Dark, waterlogged and often grim Mudbound is the story of two different men Jamie McAllan & Ronsel Jackson (one white, one black) returning from World War II to rural Mississippi. Given their different skin colours each man returns to a vastly different situation despite living in exactly the same locale. Carey Mulligan plays Laura McAllan the wife of Henry McCallan who ups sticks and moves out to Mississippi having a bought seemingly gloomy plot of land to call his own. Also on Henry’s land is a poor black family (The Jacksons), father Hap, and his wife Florence (played by Mary J. Blige) alongside their children are tenant’s farming the land and hoping to make enough money to buy their own patch someday.

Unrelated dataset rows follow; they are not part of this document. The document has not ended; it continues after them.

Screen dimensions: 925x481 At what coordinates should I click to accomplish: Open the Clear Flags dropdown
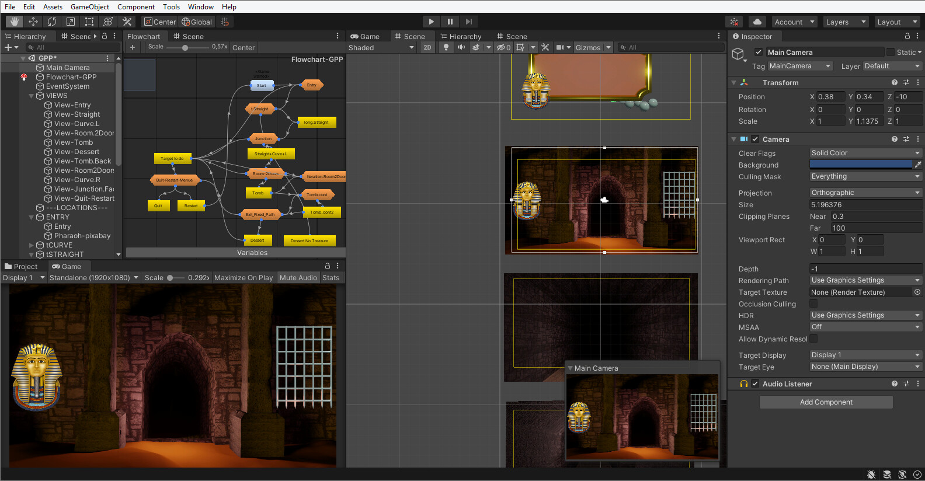point(865,153)

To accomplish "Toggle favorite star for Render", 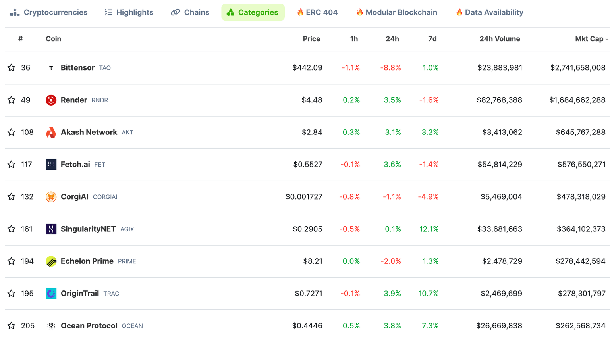I will pos(12,100).
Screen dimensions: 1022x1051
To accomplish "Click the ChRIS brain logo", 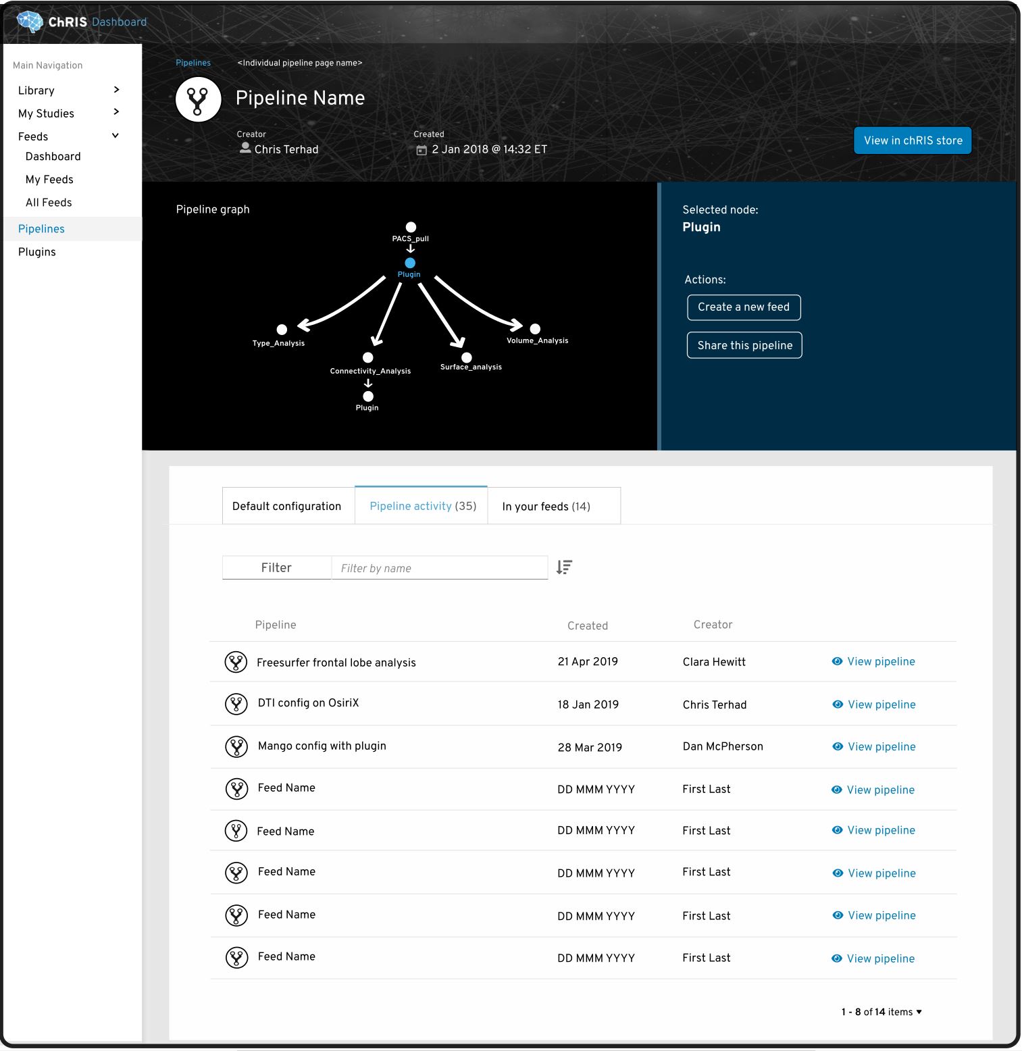I will (x=30, y=22).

It’s hard going for both families who face their own depressing struggles. Laura’s loveless marriage to Henry is essentially waiting for the return of Henry’s better looking brother Jamie to stir things up for the plot. However Jamie returns riddled with PTSD from his traumatic experiences in the air force, he turns to the bottle to help and also looks for a friend in the other local veteran (who happens to be black) Ronsel Jackson. Ronsel for his part is a sergeant who finds the experience of liberating Europe from the Nazis’s a traumatic but… liberating one. Having enjoyed the less overtly racist climate overseas returning to Jim Crow law ruled southern U.S. is a sharp contrast. Despite his service in the army locals see him as no more than another “negro”, and an uppity one at that. His friendship with Jamie is one that has to be secret in the society of the day (and place), especially needing to be hidden from the hyper prejudiced father of Henry & Jamie.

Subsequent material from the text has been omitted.